Kitsch and Camp, the alterity of the other is the alterity of the other
As Stewart states in her essay, “kitsch and camp, as forms of metaconsumption, have arisen from the contradictions implicit in the operation of the exchange economy; they mark an antisubject whose emergence ironically has been necessitated by narratives of significance under the economy.” The female impersonation might be regarded as the kitsch or the popular entertainment in the labor market or industry economy, but their presences somehow cross the boundary of male and female, subject and the object. It deconstructs the concrete structure of labor/productivity and consumer/consumption in the order of economy exchange.
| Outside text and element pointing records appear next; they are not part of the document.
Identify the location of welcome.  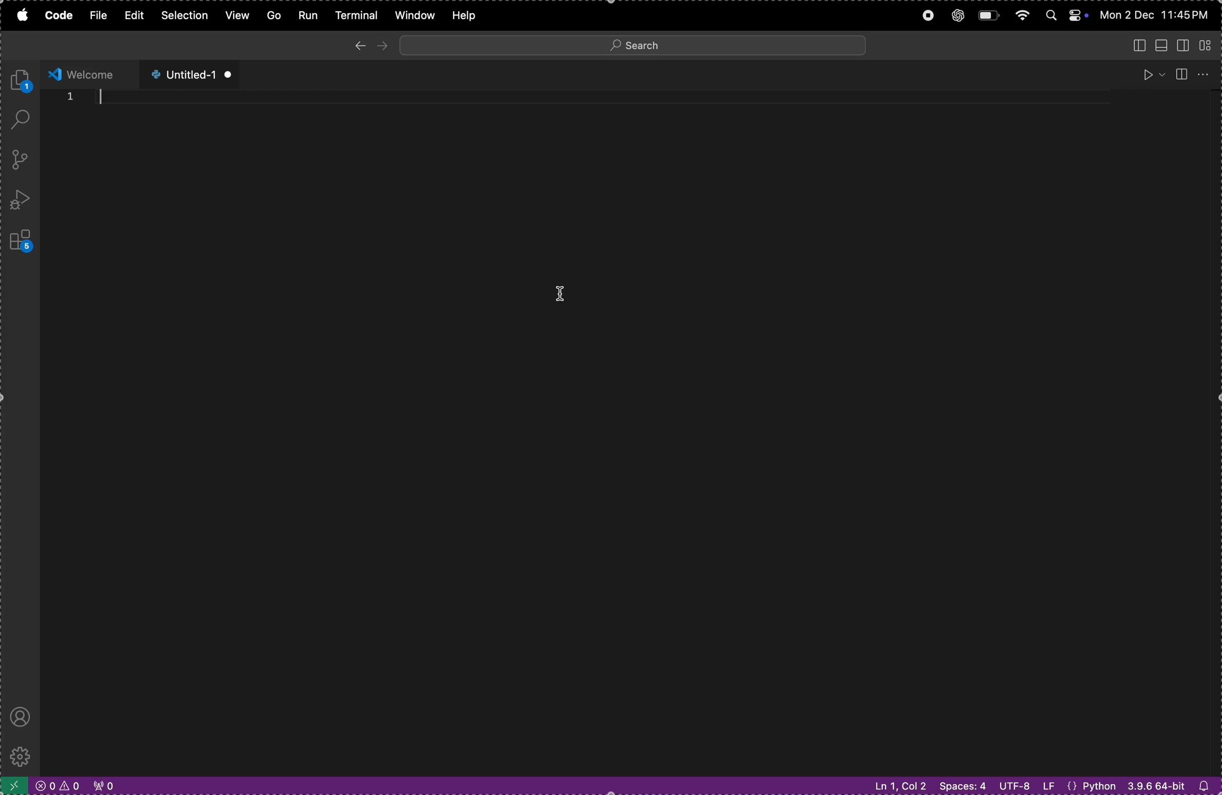
(88, 73).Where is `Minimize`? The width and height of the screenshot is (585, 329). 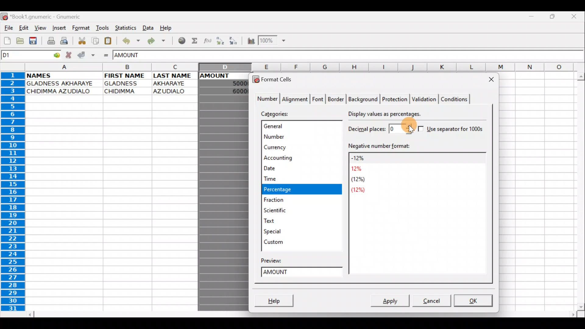 Minimize is located at coordinates (533, 18).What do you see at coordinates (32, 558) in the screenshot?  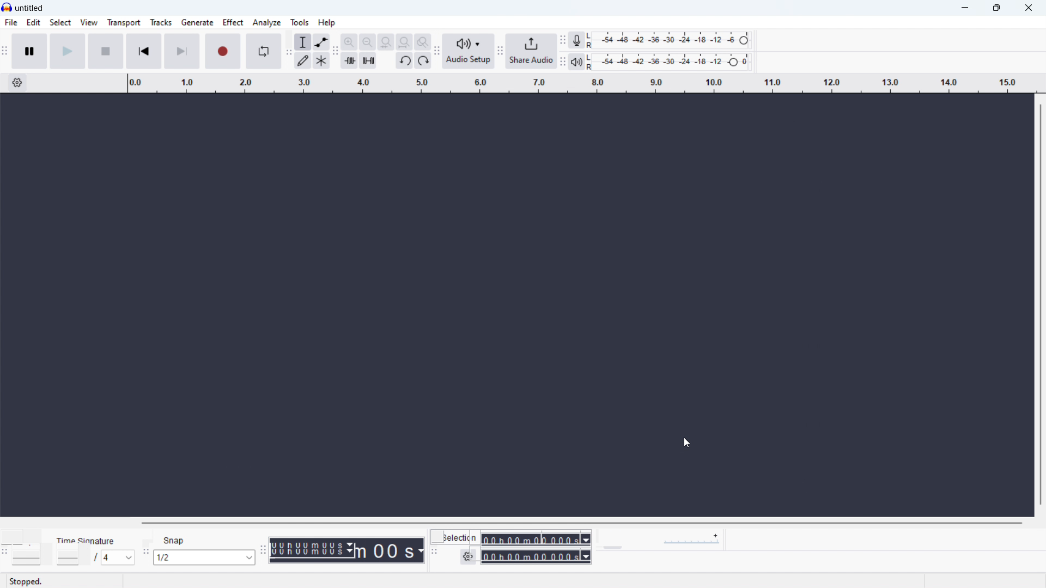 I see `set tempo` at bounding box center [32, 558].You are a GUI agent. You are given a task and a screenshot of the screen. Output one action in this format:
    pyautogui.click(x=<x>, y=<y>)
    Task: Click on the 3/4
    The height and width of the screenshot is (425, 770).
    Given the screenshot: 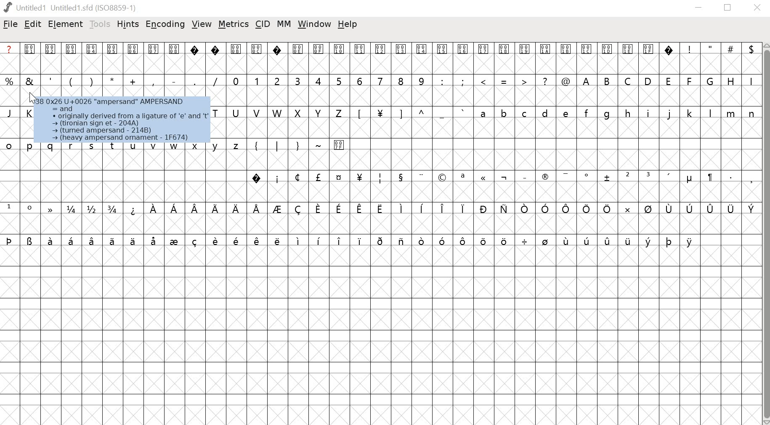 What is the action you would take?
    pyautogui.click(x=114, y=209)
     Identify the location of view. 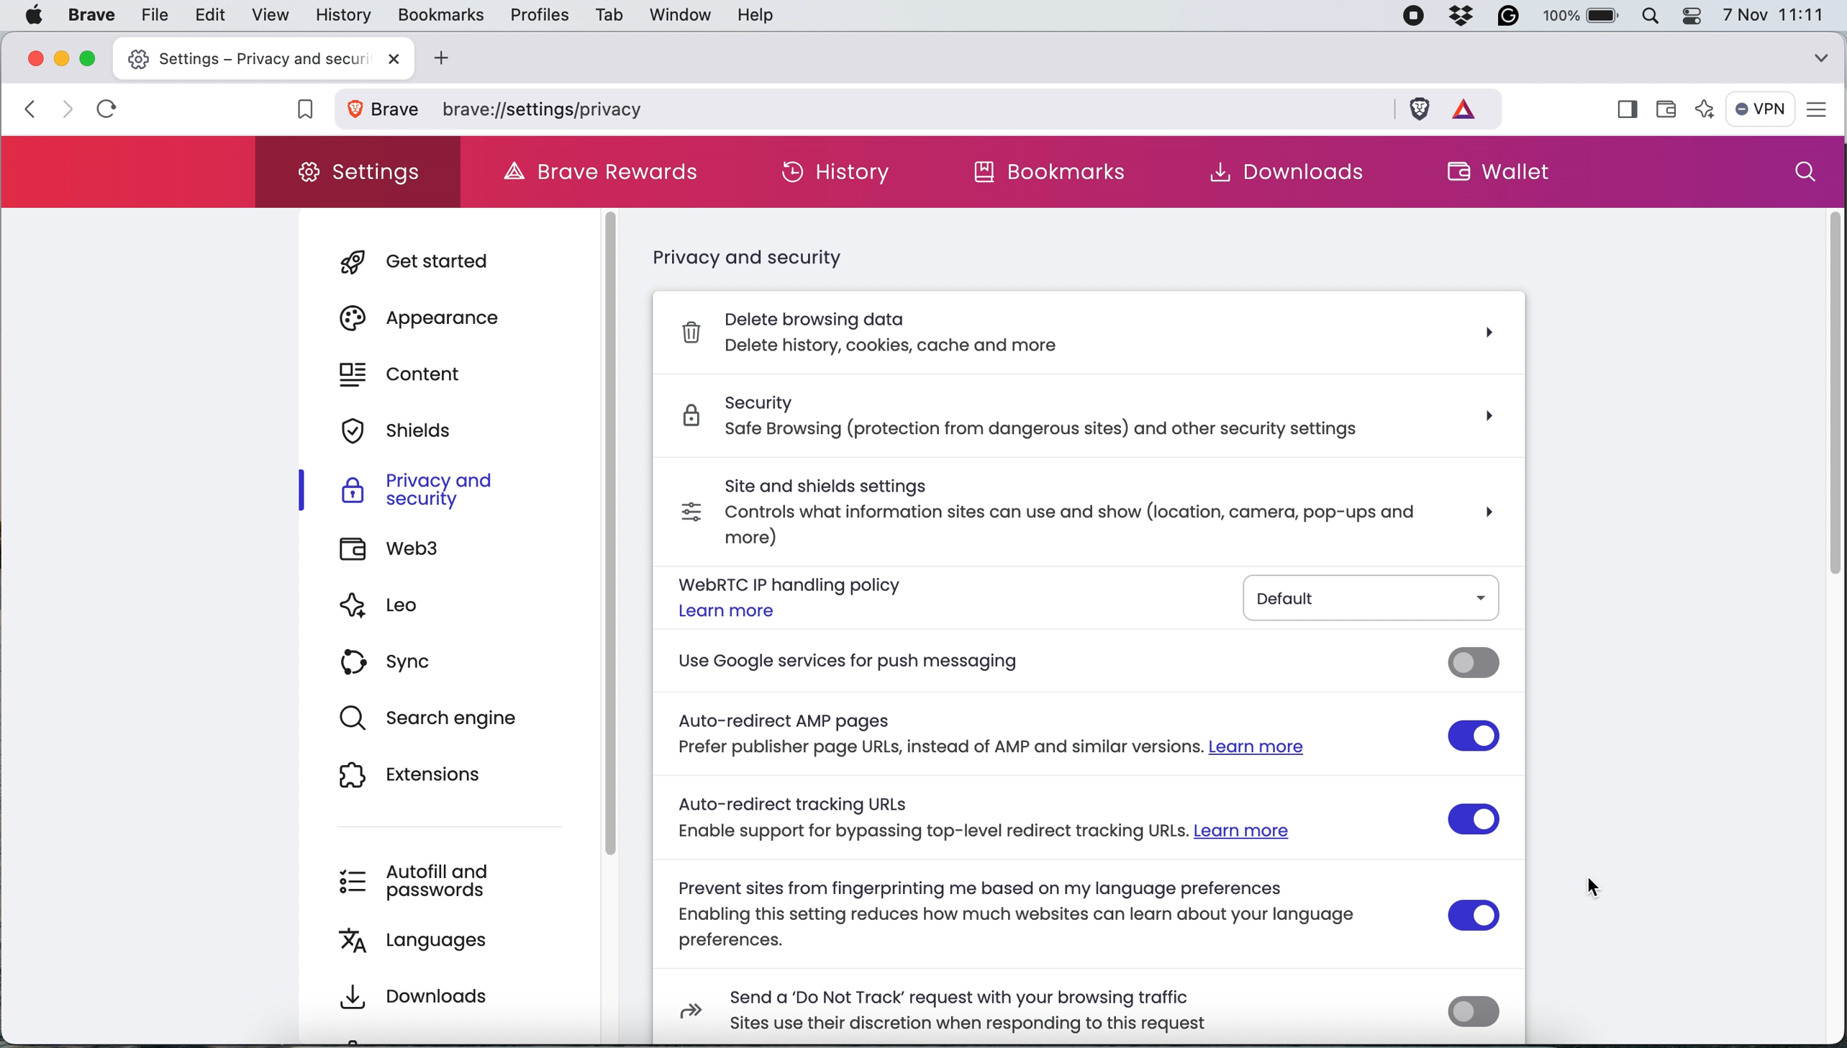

Speaking of crossing the boundary of subject and object, it reminds me that Derrida’s statement in his “The Gift of Death”. Derrida writes, “The other is the other, that is always so, the alterity of the other is the alterity of the other” (83). Hence, only “the alterity of the other” can get rid of the circulation of exchange, and surpass the economy system. Moreover, by the perspective of queer theory, camp is a life style and a body politic which challenges the male-dominated society. As Moe Meyer figures out, “Camp is not simply a “style” or “senseibility” as is conventionally accepted. Rather, what emerges is a suppressed and denied oppositional critique embodied in the signifying practice that processually constitute queer identies” (The Politics of Camp, 1994: 1).